Jim Harbaugh could save Michigan, bury San Francisco

Harbaugh To Michigan Not A Done Deal
Harbaugh To Michigan Not A Done Deal

It appears that Michigan is going to get its man.

Multiple reports have indicated Sunday that San Francisco 49ers coach Jim Harbaugh is coaching his last game for the 49ers and he'll be headed back to his alma mater with an announcement coming as early as Tuesday.

If everything falls into place, Harbaugh will return to Ann Arbor and replace Brady Hoke, who was fired earlier this month after going 31-20 in four seasons. Speculation regarding Harbaugh's future with the 49ers has been building throughout the season. Injuries and uneven quarterback play have affected the team on the field this season with reports of a division between management and Harbaugh constantly in the background off the field.

Harbaugh won at least 11 games in each of his first three seasons and guided San Francisco to three consecutive NFC title games and a Super Bowl appearance in the process. This season the 49ers were 7-8 and out of the playoffs entering Sunday's season finale with Arizona.

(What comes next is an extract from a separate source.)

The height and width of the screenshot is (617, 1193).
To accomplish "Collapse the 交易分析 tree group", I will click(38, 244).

While Harbaugh does carry the reputation of someone who can be difficult to work with at times, one thing is certain: he's a winner. It started with FCS San Diego where he went 7-4, 11-1, and 11-1 before heading to Stanford. Harbaugh faced a difficult rebuilding job as coach of the Cardinals and he had to make Stanford relevant in a conference being run by USC and an emerging power in Oregon. He did it.

Stanford won four games in Harbaugh's first season and then won five and eight before going 12-1 and winning the Orange Bowl in Harbaugh's final season with the Cardinals.

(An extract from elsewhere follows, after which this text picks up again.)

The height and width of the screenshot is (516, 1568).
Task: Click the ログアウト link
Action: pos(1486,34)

Harbaugh showed that same upward trajectory with the 49ers and was a play or two away from winning a Super Bowl but now a clash of egos between he and San Francisco 49ers general manager Trent Baalke appears that it will result in Harbaugh headed to Michigan and San Francisco and Baalke at a crossroads.

If, as expected, the 49ers and Harbaugh part ways, San Francisco will be facing a crucial hire. Seattle has established itself as one of the league's powers and Arizona appears set to contend for the next few years with Bruce Arians running the show and the Cardinals winning games despite a slew of injuries and using four different quarterbacks. The Rams even appear headed in the right direction with a young core and if the 49ers aren't careful, they can go from one of the division's premiere teams to being one left behind.

Patriots offensive coordinator Josh McDaniels, Seahawks defensive coordinator Dan Quinn, and Broncos offensive coordinator Adam Gase are some of the hot names that will be on San Francisco's radar. Other candidates could include Cincinnati Bengals offensive coordinator Hue Jackson, UCLA coach Jim Mora Jr., former Texans coach Gary Kubiak, current San Francisco defensive line coach Jim Tomsula, and current 49ers defensive coordinator Vic Fangio.

Whoever the 49ers choose to replace Harbaugh, they will have big shoes to fill and have to hit the ground running the one of the league's toughest divisions.

Harbaugh is a perfect fit for Michigan, which is benefiting from its own deep pockets and the dysfunction in San Francisco. Multiple reports have Michigan offering Harbaugh $48-50 million for six years.

A quarterback for the Wolverines from 1983-1986, Harbaugh would be viewed as a savior for a program that still has name recognition but has lost its place among the nation's elite. The Wolverines are coming off a 5-7 season and have not won a Big Ten title since 2004 so Harbaugh would not have much in the way of pressure from recent success hovering over him.

What Harbaugh will be dealing with is a loaded Big Ten East Division in terms of coaching star power and quality teams.

Ohio State, Michigan's hated nemesis, is rolling under coach Urban Meyer. The Buckeyes are in the semifinals of the inaugural College Football Playoff and have won 10 of the last 11 meetings with the Wolverines. One of the first things Harbaugh will need to do at Michigan is level the playing field with Ohio State.

But the Buckeyes aren't Michigan's only problem and they won't be Harbaugh's either. Right now the Wolverines don't even rule their own state, longtime "little brother" Michigan State does.

The Spartans have a top-flight coach of their own in Mark Dantonio. Michigan State has won the last two meetings with Michigan and six of the last seven. The Spartans have also racked up double-digit win seasons in four of the last five years and won't be going away any time soon.

Throw in Penn State, which has a strong coach in James Franklin and will be getting stronger and stronger as the Jerry Sandusky saga fades over the years, and Harbaugh will definitely have his work cut out for him.

But one thing he has shown is that he can handle it. He has won and built programs at every stop along the way during his career and San Francisco's shortsightedness could turnout to be a huge long-term gain for Michigan.